Pictures excluded, set down exactly the lines from the one containing "Where should I" through the final line of the material, and only those.

BEGIN Data for this task

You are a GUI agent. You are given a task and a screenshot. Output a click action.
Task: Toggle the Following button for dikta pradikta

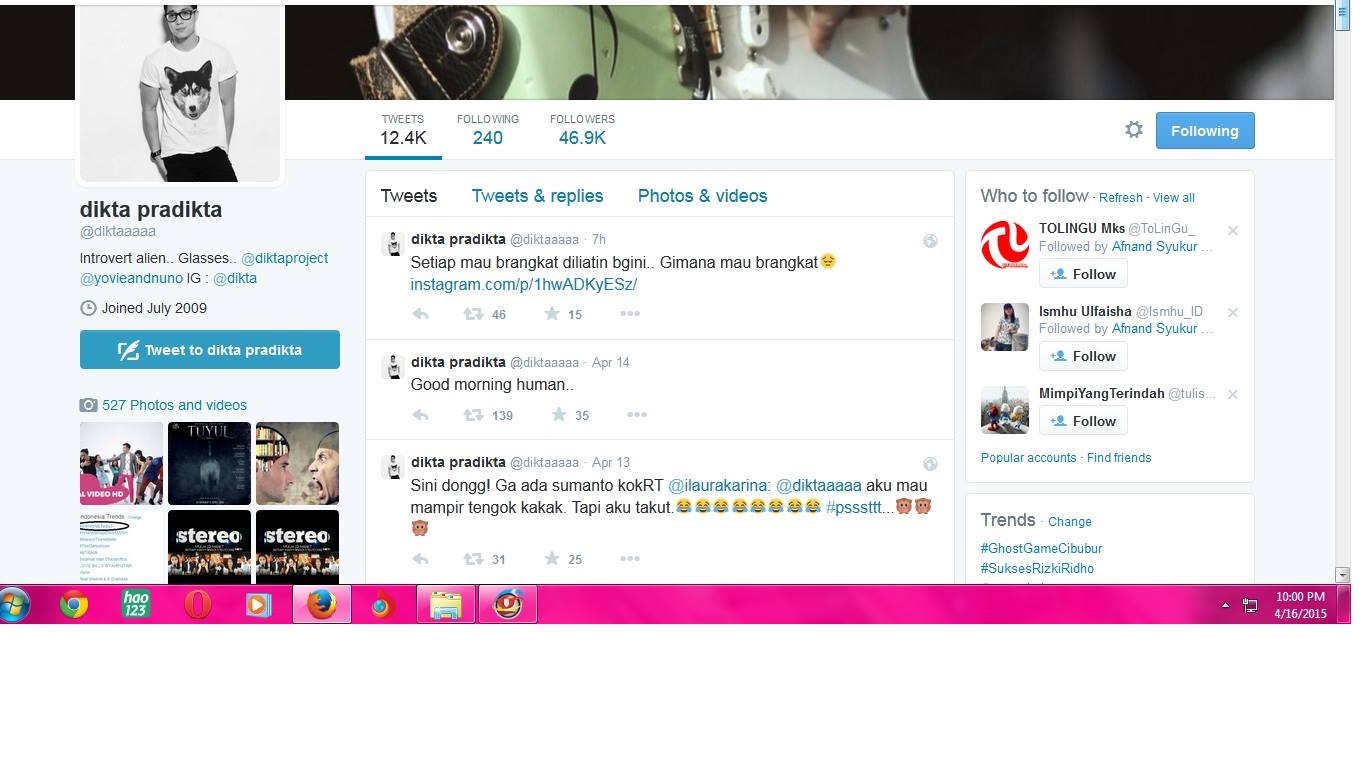(1205, 131)
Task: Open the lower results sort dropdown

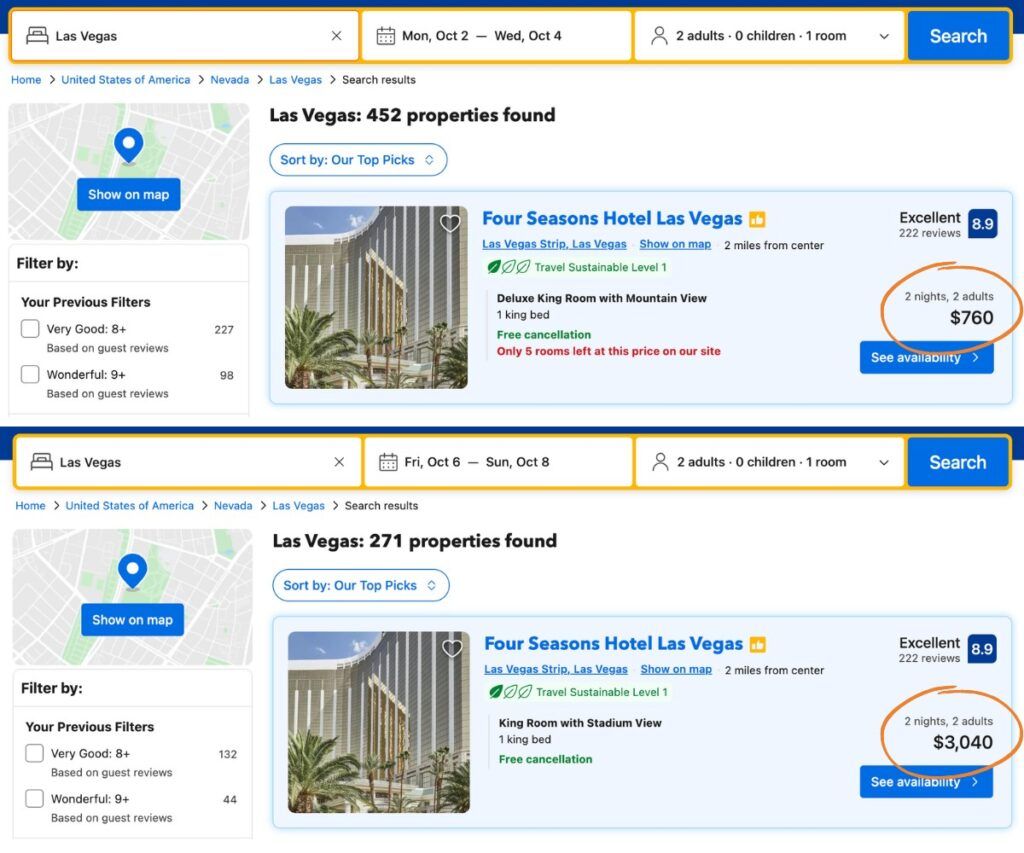Action: pos(361,584)
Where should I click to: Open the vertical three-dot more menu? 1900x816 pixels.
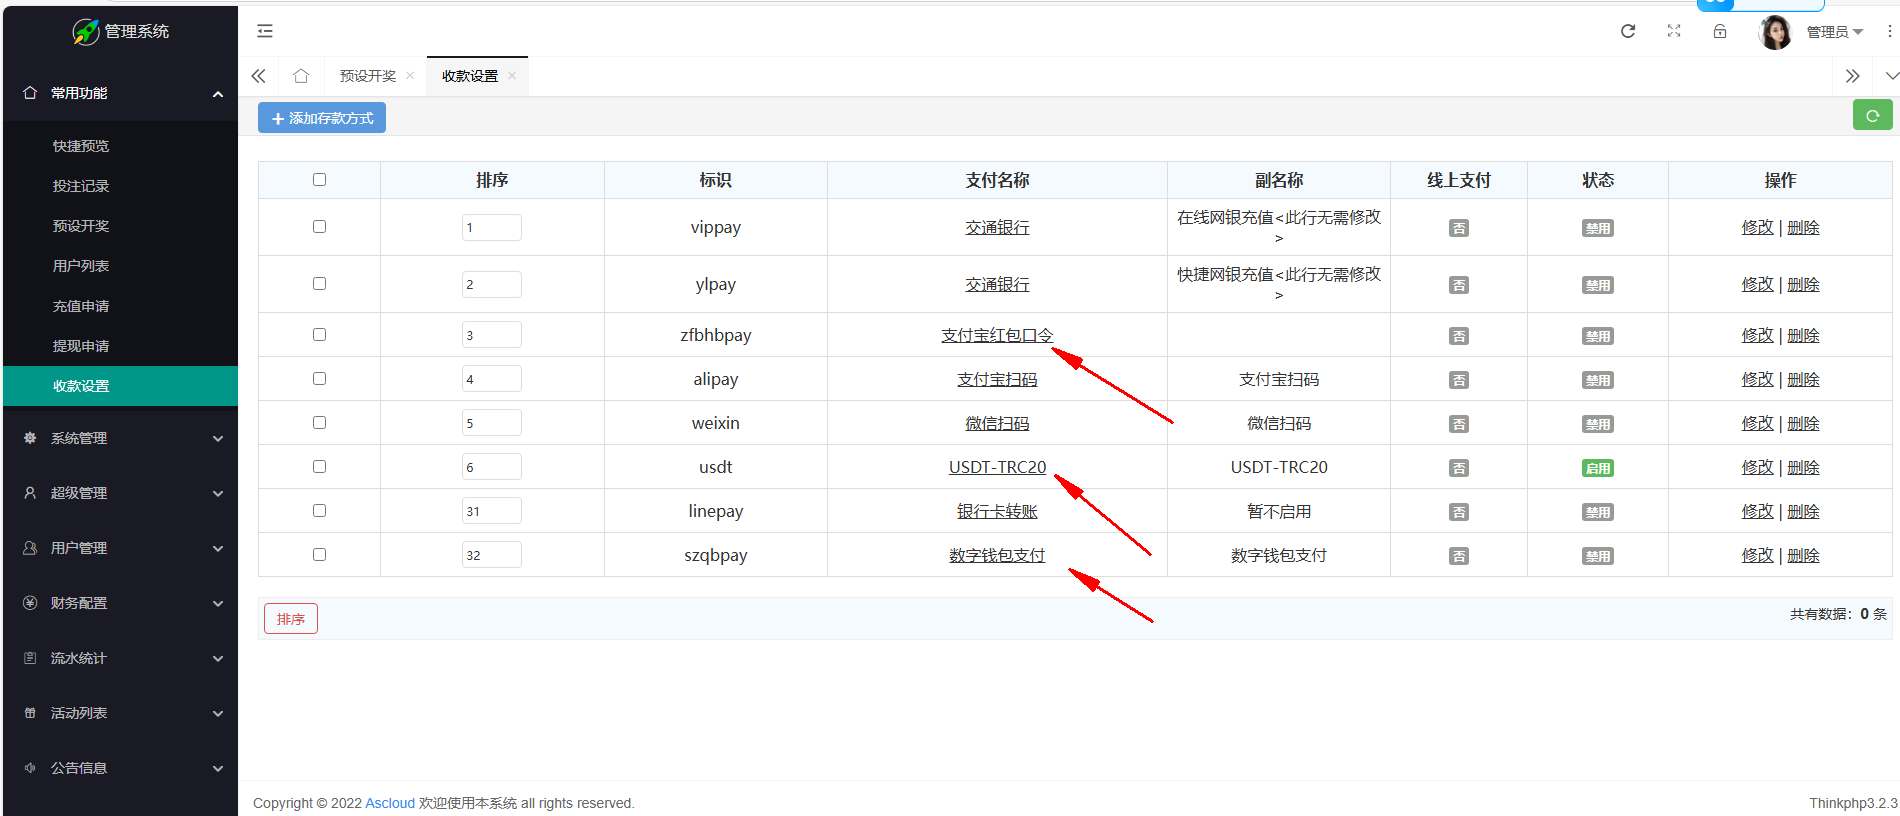pos(1889,31)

END Data for this task

→ Solution:
Where should I click to: Open the vertical three-dot more menu? 1900x816 pixels.
pos(1889,31)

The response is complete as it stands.